MCLA Notebook: Hable Still Present at Virginia Tech
from staff reports | Twitter
It's the Fourth of July. The weather's beautiful. He's at the local watering hole with his buddies, jumping off a rope, swinging into the river.
Alex Hable is the prototypical 19-year-old American college student.
That holiday back in 2014 should have been just another day in Hable's long life, but it was his last, ended by a freak accident that involved nothing but misfortune. It's also a day that has been ever-present in the lives of the Virginia Tech men's lacrosse team that has spent last season and the start of this season honoring their fallen teammate.
"He wasn't the best lacrosse player in the world, but his work ethic and the type of kid he was, it's what we're shooting for at Virginia Tech," said assistant Matt Schroeder on Hable's legacy.
The loss of someone that age always leaves a wound, but Hable left a legacy.
"His work ethic was something I've rarely seen," said Matt Schroeder, the former head coach for the Hokies and now an assistant. "In addition to his academic work, he held a part-time job as well as playing lacrosse. He was always busy, but when he was on the field, he was happy to be there and always working his butt off. He wasn't the best lacrosse player in the world, but his work ethic and the type of kid he was, it's what we're shooting for at Virginia Tech."
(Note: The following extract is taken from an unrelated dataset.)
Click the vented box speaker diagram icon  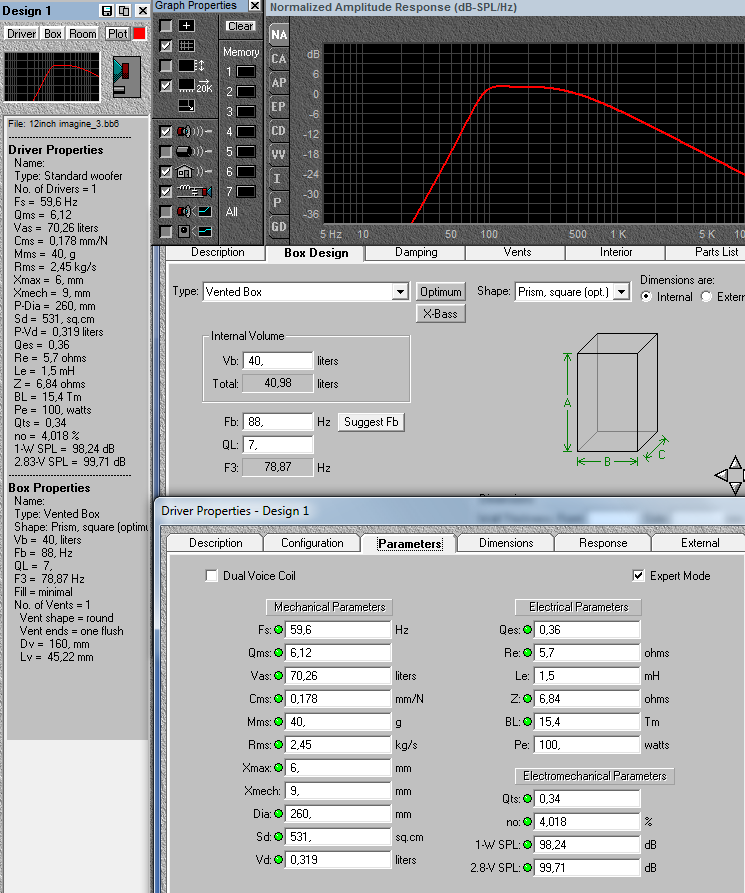coord(125,77)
Thomas Westfall, a senior and captain of the Hokies this year, came to Blacksburg with Hable. Neither saw a whole lot of time – Hable at attack and Westfall at long-stick middie – but Westfall saw what Hable's approach was going to be to getting on the field. It crystallized when Hable showed up for his sophomore season.
"I almost didn't recognize him," Westfall said. "He put on 15 pounds of solid muscle and was dedicated to getting better, playing and being there for the team."
The Hokies are trying to repay that dedication.
They have home and away warm-ups, all with Hable's No. 8 emblazoned on the back. There are Hable's initials on the back of the Tech helmets, along with the slogan "We Will with Hable," which is another nod to Hable's optimistic nature. The No. 8 is painted above the field and there is an award given at the end of the year given in his honor.
Hable's number hasn't been worn since his death, but this year, a player will be picked every week to wear No. 8 during a weekend game. The individual who shows the traits that Hable was renowned for – hard work, dedication and high character – will earn the jersey. And in many ways, that person will be playing for Hable.
With the consent of the conference and the understanding that opposing teams will have to be informed, Hable has remained listed on the Virginia Tech roster. Not only that, but the player who wears No. 8 during the season will donate their stats to Hable's memory.
"By the end of the year, we're going to say, 'This is what Alex's stats would have been for his senior year,'" said Schroeder.
This dedication isn't happening with a peripheral team with long-shot dreams of Orange County. The Hokies went to the final four last year and, barring a miracle overtime goal by Colorado, would have played for a championship in 2015. They are loaded again with high expectations and, perhaps more importantly, plenty of impetus to bring the crown to southwestern Virginia.
"We were constantly reminding each other that he's with us," said Schroeder. "He's watching us and wants us to do well. It was really motivating for the guys. We really rallied the people we needed to rally around."
"We've had talks at the end of the practice and getting ready to do sprints," added Westfall. "Alex is looking down on us. What message do you want to send him? That's the attitude that has given us the motivation and inspiration to work harder and look out for each other."
Alex's mother, Heather, has stayed closely connected with the program. She comes to as many games as she can from her home in the Richmond area, and has become an embodiment of her son for the program.
"She's in the back of my mind all the time," Westfall said.
She'll be feted on senior day along with the other parents, regardless of how the season goes.
A mundane season is not an option, however. Hable's legacy will not allow it. There is also a larger perspective in the wake of his death.
"We're keeping the picture big and stressing the importance of the program, as it's not just about lacrosse," Westfall said. "It's about the people involved. That has been the after-effect of going through this as a team."
"Alex is looking down on us," said No. 27 Thomas Westfall, a senior and captain of the Hokies this year. "What message do you want to send him? That's the attitude that has given us the motivation and inspiration to work harder and look out for each other."